1. CONTENTS
 (1) RESEARCH OBJECTIVES This study used deep learning DNN model to empirically analyze the factors affecting Chonsei prices of each housing type in Seoul.
 (2) RESEARCH METHOD The output variables are set as the apartment Chonsei price index, the single-family home Chonsei price index, and the townhouse Chonsei price index, and the input variables are the apartment sales price index, single-family home sales price index, townhouse sales price index, number of employed people, and corporate bond yield. housing construction permit records. The spatial scope was set to Seoul, and the temporal scope was set from January 2007 to October 2023.
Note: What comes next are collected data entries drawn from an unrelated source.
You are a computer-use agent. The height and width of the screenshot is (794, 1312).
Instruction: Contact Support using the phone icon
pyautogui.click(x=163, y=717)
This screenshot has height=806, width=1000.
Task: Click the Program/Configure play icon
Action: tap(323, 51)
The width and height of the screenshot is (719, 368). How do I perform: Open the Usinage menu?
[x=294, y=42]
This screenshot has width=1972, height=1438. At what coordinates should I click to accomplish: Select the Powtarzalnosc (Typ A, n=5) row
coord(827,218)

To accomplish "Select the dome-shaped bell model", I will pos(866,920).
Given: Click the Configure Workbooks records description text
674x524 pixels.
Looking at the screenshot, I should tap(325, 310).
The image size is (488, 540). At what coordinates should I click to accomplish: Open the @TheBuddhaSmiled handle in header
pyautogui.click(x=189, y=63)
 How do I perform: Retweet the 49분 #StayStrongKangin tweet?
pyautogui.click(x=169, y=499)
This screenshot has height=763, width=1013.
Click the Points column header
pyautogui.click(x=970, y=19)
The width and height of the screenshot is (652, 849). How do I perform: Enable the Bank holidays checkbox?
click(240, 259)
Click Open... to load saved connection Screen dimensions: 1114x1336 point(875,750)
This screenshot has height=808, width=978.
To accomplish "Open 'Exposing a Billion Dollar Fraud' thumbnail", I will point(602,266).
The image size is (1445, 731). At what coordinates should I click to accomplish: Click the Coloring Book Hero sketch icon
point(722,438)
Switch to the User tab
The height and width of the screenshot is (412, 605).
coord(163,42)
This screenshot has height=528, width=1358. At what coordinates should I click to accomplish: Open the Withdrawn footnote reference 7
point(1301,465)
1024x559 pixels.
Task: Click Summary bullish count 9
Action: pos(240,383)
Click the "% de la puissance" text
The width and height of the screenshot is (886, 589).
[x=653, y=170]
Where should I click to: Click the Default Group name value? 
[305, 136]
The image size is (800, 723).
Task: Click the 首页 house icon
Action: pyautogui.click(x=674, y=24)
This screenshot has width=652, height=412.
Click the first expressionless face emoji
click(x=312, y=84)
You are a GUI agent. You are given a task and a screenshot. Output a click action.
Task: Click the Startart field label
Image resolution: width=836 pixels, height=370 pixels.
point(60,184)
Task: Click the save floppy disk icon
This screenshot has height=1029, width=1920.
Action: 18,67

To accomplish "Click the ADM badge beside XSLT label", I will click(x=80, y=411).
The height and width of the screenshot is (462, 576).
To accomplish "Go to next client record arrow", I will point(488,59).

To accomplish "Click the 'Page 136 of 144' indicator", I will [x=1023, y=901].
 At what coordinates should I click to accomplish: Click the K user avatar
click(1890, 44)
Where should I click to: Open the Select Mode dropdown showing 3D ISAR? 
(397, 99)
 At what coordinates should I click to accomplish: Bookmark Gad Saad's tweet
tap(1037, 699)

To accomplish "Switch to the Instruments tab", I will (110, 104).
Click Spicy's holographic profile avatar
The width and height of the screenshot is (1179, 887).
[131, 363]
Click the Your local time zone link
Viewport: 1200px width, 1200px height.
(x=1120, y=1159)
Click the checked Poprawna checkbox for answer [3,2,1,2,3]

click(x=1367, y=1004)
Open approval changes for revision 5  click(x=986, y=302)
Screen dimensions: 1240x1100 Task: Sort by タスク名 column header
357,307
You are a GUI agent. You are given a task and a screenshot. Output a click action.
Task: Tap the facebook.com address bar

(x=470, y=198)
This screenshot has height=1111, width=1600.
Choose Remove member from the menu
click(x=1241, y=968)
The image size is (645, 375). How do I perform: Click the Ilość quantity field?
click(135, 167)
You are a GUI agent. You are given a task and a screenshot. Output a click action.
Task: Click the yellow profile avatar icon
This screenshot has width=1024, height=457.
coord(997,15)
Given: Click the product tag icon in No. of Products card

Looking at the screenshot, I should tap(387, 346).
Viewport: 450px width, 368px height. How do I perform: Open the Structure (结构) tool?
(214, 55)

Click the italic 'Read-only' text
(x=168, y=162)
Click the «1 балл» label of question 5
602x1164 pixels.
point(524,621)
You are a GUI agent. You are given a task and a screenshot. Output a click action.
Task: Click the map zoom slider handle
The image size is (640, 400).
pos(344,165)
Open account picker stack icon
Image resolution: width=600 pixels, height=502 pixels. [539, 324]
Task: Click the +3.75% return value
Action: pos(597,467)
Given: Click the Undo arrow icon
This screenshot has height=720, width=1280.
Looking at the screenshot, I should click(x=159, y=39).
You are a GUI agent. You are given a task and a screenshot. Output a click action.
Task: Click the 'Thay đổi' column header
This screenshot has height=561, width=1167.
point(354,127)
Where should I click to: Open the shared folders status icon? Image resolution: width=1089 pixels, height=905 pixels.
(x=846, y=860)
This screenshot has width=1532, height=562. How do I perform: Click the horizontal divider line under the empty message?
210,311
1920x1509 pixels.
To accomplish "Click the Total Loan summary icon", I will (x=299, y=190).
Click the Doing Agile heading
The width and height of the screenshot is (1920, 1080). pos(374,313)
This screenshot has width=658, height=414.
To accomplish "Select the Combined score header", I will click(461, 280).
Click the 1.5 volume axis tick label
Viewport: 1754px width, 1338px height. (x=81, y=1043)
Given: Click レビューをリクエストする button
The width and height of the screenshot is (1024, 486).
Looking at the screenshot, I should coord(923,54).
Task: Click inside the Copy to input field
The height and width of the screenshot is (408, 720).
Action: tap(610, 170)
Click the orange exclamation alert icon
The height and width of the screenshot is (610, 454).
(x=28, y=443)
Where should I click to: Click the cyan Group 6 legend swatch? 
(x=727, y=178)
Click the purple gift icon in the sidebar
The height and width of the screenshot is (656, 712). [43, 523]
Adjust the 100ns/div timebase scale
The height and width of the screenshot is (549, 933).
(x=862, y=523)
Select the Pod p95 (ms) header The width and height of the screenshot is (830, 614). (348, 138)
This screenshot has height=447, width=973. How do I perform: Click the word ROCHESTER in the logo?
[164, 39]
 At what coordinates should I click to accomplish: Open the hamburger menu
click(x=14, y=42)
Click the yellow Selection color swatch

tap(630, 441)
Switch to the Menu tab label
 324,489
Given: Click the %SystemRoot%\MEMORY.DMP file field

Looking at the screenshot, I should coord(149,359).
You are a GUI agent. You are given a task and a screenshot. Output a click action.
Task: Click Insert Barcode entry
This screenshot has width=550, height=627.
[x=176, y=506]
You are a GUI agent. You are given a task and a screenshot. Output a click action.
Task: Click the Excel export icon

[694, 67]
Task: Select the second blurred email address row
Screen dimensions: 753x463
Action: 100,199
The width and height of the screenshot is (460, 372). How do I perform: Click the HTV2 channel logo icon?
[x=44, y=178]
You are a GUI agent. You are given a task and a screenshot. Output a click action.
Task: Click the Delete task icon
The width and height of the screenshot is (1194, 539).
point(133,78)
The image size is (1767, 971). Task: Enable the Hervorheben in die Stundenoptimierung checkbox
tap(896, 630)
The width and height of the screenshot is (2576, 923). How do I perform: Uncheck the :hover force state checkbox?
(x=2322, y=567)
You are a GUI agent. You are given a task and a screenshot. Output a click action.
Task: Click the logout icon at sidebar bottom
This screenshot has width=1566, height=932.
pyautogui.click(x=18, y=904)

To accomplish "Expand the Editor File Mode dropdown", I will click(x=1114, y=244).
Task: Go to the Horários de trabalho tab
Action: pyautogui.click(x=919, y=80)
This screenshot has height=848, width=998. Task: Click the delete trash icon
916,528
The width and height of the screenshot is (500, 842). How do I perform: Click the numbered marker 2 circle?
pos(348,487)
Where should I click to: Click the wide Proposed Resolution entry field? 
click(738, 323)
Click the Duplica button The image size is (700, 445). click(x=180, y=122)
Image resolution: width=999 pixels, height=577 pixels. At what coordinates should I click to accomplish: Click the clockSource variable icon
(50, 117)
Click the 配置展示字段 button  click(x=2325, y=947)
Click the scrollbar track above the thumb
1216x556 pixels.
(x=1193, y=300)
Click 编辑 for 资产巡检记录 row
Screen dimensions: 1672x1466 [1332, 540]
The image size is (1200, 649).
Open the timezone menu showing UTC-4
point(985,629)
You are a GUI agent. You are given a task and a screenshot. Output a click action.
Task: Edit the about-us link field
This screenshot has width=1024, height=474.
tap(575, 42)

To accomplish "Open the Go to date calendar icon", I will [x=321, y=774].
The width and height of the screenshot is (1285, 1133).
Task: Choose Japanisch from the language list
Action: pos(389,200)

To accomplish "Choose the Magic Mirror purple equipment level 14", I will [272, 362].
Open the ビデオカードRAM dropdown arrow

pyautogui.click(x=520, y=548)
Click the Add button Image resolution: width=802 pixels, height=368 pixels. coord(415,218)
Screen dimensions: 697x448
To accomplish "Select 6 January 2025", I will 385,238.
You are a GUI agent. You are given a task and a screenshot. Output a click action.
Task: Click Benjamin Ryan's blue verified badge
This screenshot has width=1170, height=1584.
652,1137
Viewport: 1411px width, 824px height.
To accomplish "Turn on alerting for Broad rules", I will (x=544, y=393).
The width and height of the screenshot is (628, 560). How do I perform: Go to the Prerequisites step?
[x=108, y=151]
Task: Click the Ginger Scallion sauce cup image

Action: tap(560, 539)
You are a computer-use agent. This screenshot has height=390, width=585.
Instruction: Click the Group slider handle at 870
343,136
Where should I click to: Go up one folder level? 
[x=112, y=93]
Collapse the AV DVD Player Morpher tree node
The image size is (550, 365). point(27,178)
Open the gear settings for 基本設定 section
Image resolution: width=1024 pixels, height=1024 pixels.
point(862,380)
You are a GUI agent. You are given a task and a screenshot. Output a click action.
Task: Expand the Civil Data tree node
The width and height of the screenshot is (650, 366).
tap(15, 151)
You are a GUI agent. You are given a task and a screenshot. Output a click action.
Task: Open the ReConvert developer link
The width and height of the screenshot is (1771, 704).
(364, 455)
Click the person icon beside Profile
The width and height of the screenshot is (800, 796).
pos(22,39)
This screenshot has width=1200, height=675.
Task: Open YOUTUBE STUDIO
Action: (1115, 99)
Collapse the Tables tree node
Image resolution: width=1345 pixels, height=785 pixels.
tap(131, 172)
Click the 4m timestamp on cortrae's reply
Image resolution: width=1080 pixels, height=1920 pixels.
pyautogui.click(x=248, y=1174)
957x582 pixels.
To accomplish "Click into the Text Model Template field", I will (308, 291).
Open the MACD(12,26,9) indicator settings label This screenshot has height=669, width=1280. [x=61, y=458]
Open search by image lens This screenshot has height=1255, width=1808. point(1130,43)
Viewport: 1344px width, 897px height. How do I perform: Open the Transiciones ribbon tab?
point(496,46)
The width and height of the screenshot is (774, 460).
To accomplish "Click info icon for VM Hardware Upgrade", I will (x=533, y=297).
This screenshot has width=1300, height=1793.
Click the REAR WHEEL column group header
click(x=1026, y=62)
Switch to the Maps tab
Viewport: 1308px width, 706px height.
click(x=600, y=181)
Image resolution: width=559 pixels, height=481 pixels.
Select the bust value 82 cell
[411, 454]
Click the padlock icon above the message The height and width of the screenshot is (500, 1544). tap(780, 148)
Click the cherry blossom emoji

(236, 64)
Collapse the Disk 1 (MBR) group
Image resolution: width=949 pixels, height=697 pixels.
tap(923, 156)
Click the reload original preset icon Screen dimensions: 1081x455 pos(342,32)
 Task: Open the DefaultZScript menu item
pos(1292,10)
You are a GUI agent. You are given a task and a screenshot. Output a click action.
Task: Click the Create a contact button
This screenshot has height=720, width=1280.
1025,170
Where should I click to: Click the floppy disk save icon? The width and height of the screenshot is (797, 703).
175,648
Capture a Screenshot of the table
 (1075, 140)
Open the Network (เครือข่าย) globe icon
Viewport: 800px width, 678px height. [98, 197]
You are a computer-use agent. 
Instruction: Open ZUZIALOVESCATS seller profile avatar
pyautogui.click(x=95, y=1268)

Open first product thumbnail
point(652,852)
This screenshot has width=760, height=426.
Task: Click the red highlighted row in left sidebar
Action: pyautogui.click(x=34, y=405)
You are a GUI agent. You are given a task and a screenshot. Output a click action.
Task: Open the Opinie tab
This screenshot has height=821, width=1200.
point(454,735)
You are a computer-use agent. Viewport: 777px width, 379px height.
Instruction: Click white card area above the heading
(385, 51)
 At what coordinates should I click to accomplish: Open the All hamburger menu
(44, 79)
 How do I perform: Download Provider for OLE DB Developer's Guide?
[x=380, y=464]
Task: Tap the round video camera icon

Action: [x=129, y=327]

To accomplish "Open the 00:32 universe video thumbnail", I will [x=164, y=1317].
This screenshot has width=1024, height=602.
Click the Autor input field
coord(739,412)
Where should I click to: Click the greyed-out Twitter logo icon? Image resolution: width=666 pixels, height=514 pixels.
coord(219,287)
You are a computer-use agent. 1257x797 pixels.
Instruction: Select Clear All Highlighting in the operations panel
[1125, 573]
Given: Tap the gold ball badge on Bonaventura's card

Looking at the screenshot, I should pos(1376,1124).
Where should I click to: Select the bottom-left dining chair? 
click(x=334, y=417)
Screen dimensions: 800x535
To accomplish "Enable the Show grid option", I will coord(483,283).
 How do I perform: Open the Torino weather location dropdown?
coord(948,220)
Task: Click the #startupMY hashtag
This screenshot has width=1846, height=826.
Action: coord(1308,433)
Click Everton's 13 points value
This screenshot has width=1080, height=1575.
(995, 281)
 (3) RESEARCH FINDINGS Looking at the LIME(Local Interpretable Model-agnostic Explanations) of each Chonsei prices input variable by housing type, when the apartment sale price index is -0.66 or less, the single-family house sale price index is in the range of -0.66 to -0.38, and the townhouse sale price index is -0.59 or less. it was found to have a negative impact on the Chonsei price index for each housing type. When the corporate bond yield was in the range of -0.89 to -0.23 for apartments, -0.89 to -0.23 for single-family homes, and -0.89 to -0.23 for townhouses, it was found to have a positive (+) impact on the Chonsei prices index for each housing type.
 2. RESULTS
 The implications are that although there are differences by housing type, the Chonsei price appears to be greatly influenced by the sale price and interest rates. Therefore, the government must continuously monitor the Chonsei price and sale price by housing type to ensure housing stability for the working class and middle class and appropriate liquidity management.